In determining the amount referred to in clause (ii) of subparagraph (b) of this
Paragraph (1) of this Article IV, it shall be deemed that:

         (i)    an Eligible Management Associate who has not, at all times when
                he was eligible to participate in the Savings and Profit-Sharing
                Retirement Plan and the Savings, Profit-Sharing and Stock
                Ownership Plan, the Mirror Savings Plans, and the Savings Plan
                contributed an amount sufficient to share, to the maximum
                extent, in the Company contribution to such Plan or such
                predecessor plan has so contributed and that an Eligible
                Management Associate who did not share, to the maximum extent,
                in Company contributions for which he was eligible under the
                Savings and Profit-Sharing Retirement Plan due to any withdrawal
                of taxed Matched Deposits, be deemed not to have any such
                withdrawal;

         (ii)   the share of any such Company contribution deemed to have been
                credited to an Eligible Management Associate pursuant to this
                Paragraph (1) shall be deemed to have experienced the same rate
                of dividends, earnings, and change in value as the actual rate
                of dividends, earnings, and change in value experienced from the
                time such share of a Company contribution is deemed to have been
                credited:

                (a)    for plan years ending before January 1, 1989, the Penney
                       Stock (Company) Account under the Savings and
                       Profit-Sharing Retirement plan; and

                (b)    for plan years beginning after December 31, 1988 and
                       ending before January 1, 2002, the Interest Income
                       Account or Fund under the Savings, Profit-Sharing and
                       Stock Ownership Plan; and

                (c)    for plan years beginning after December 31, 2001, the
                       Interest Income Fund under the Savings Plan;

         (iii)  the value of the amount of the Company Account(s) and annual
                limit make-up account paid out pursuant to a domestic relations
                order qualified under Section 414(p) of the Code deemed to have
                been credited to an Eligible Management Associate pursuant to
                this Paragraph shall be deemed to have experienced the same rate
                of earnings and change in value experienced by the Interest
                Income Account under the Savings, Profit-Sharing and Stock
                Ownership Plan from the time such amount is deemed to have been
                credited; and

         (iv)   the rates used to determine the single-life, no-death-benefit
                annuity equivalent shall be the rates that the Benefits
                Administration Committee, in its discretion, shall determine.

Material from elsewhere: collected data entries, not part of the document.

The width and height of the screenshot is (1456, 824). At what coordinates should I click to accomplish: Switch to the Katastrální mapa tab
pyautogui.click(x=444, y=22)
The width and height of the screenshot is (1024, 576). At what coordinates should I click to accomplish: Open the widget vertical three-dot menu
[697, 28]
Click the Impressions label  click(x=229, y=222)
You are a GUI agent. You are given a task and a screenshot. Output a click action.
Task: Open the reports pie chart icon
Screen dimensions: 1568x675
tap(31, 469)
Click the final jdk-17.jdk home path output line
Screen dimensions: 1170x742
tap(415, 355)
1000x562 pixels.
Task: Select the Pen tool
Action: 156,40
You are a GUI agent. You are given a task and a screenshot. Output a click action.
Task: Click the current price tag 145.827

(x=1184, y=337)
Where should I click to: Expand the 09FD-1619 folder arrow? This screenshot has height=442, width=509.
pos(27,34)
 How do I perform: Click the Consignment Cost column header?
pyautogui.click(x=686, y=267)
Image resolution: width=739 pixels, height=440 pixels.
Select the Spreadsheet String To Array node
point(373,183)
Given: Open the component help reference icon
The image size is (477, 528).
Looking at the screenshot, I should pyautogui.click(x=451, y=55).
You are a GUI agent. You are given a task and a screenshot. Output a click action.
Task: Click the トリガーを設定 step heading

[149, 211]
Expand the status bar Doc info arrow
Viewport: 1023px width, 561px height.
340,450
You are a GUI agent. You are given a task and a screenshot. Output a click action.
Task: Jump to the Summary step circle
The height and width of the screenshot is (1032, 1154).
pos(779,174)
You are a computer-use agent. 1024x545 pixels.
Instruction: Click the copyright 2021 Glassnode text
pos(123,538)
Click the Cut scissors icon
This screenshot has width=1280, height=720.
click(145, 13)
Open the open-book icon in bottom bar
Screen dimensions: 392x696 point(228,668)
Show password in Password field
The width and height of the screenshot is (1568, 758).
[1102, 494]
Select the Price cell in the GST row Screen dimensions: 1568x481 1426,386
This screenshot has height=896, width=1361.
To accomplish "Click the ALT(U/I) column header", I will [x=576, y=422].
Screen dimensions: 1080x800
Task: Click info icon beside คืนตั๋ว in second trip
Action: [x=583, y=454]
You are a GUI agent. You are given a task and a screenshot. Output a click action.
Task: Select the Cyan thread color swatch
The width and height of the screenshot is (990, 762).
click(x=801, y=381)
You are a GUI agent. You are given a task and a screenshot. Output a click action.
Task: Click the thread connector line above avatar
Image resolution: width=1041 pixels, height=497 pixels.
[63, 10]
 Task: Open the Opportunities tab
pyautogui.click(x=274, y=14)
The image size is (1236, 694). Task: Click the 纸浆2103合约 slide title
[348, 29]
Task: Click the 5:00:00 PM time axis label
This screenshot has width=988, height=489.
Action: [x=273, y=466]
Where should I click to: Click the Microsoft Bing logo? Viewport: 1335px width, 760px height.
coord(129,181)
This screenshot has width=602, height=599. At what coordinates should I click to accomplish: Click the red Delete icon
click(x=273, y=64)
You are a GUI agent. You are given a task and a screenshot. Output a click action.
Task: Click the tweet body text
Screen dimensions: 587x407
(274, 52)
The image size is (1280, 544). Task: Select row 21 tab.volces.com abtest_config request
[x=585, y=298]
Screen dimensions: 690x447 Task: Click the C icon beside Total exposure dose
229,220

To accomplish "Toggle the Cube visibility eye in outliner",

                                       14




Notwithstanding any provision to the contrary, the annual benefit payable from
the Plan under this Paragraph (1) to an Officer shall not be less than the
annual benefit that would have been payable on his Traditional Retirement Date.

         (2) MINIMUM BENEFIT: For the purpose of determining the minimum benefit
payable under this Paragraph (2), an Eligible Management Associate shall be
deemed to have actively participated in the Pension Plan until his Separation
from Service and that his average final pay and credited service (as both terms
are defined by the Pension Plan) continued to his Separation from Service.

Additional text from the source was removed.